*EXERCISE TASK*. Rewrite the following lines as a numbered list, omitting any blank lines. Do not include the pictures in your answer.

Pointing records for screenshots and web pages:

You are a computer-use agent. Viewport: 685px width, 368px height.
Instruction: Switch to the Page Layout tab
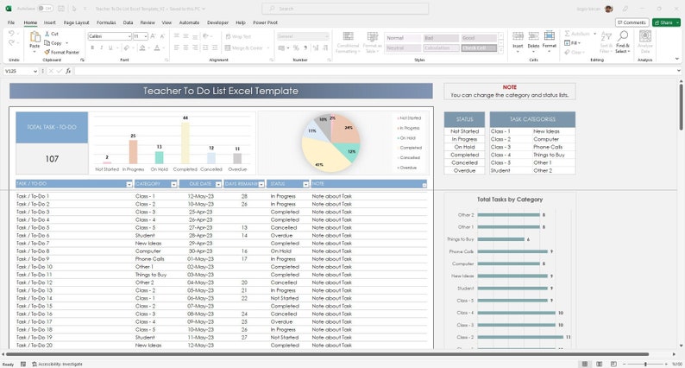pyautogui.click(x=76, y=22)
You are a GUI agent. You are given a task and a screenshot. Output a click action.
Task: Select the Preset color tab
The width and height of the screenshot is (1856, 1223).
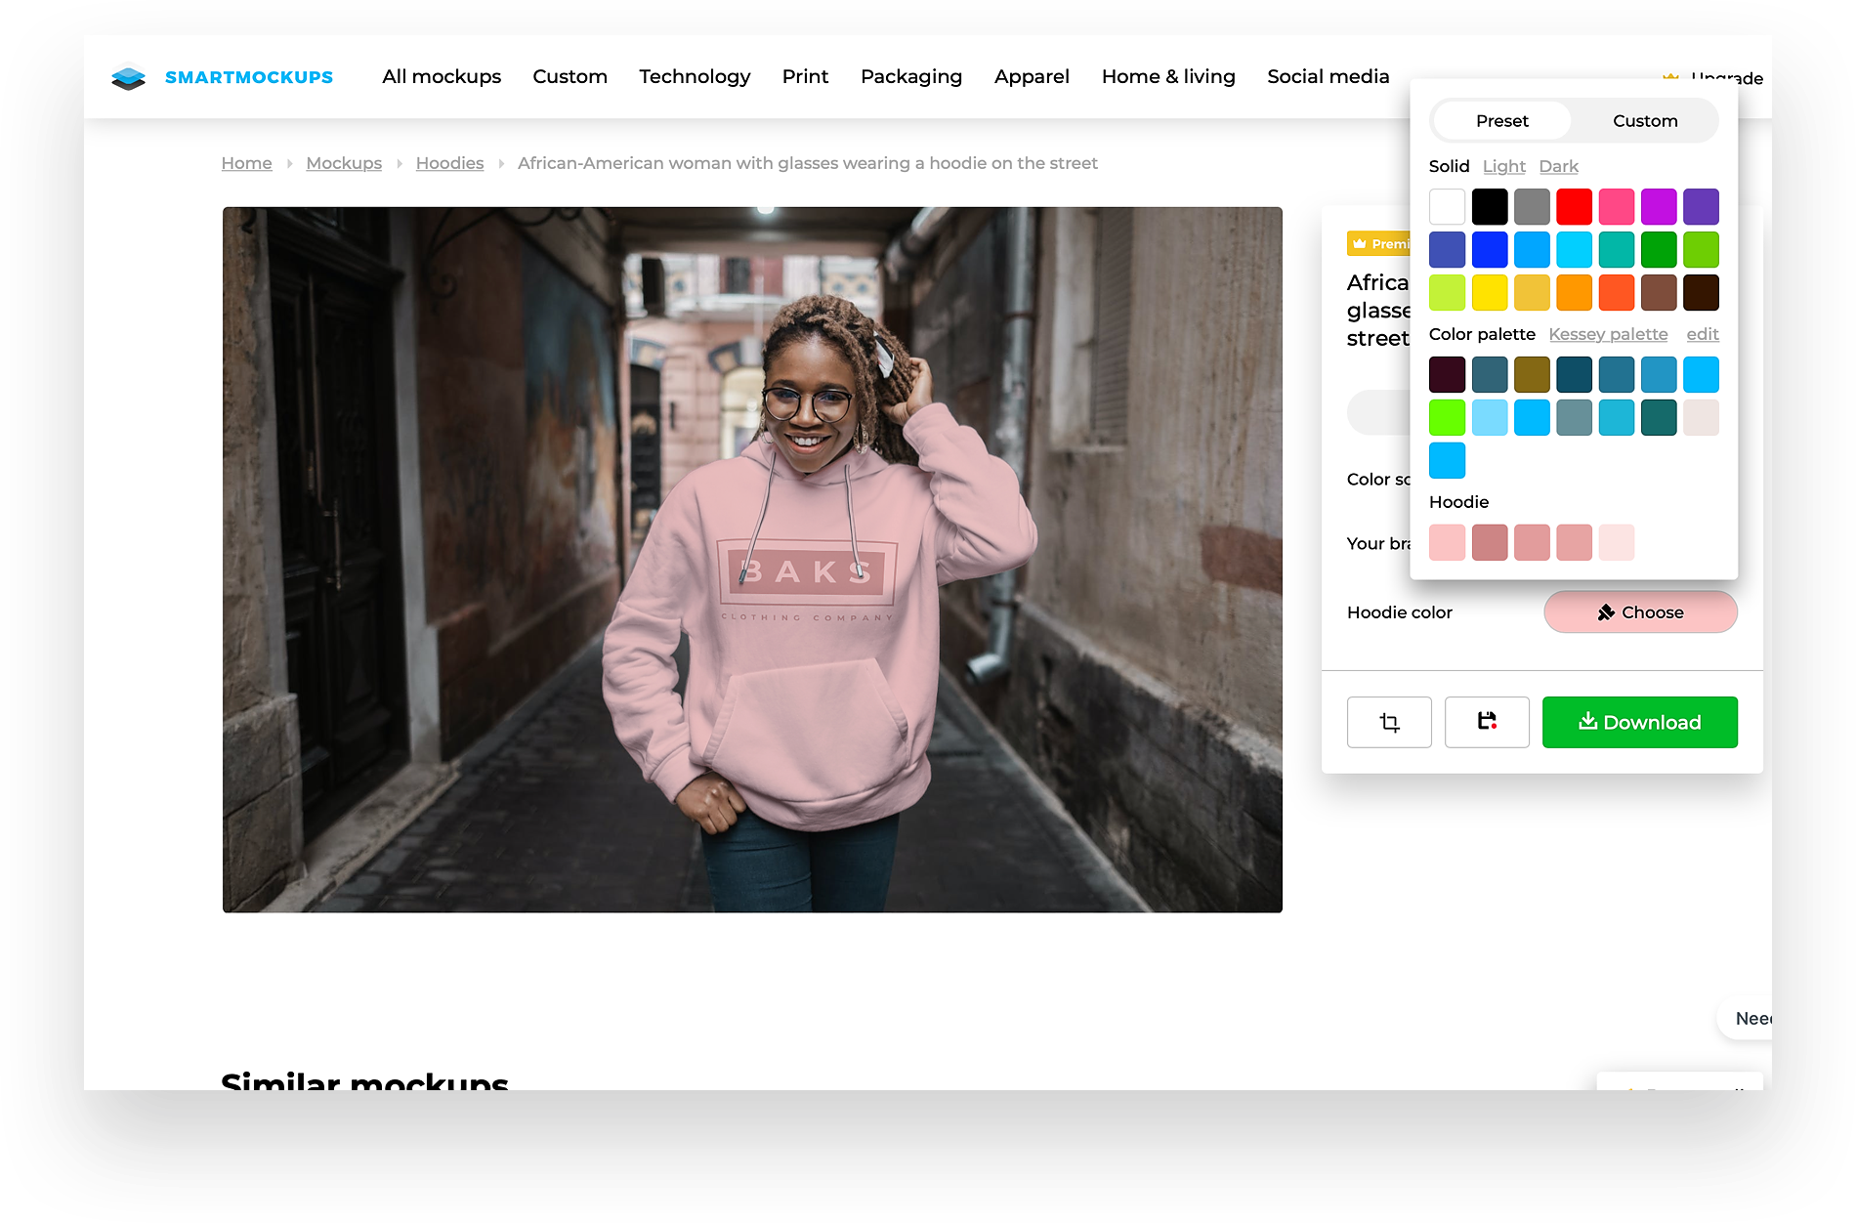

*SOLVED PROBLEM*.
1. You are a computer-use agent. Viewport: 685px width, 368px height.
2. Instruction: Switch to the Page Layout tab
3. pyautogui.click(x=76, y=22)
4. You are a GUI agent. You are given a task and a screenshot. Output a click action.
5. Task: Select the Preset color tab
6. The width and height of the screenshot is (1856, 1223).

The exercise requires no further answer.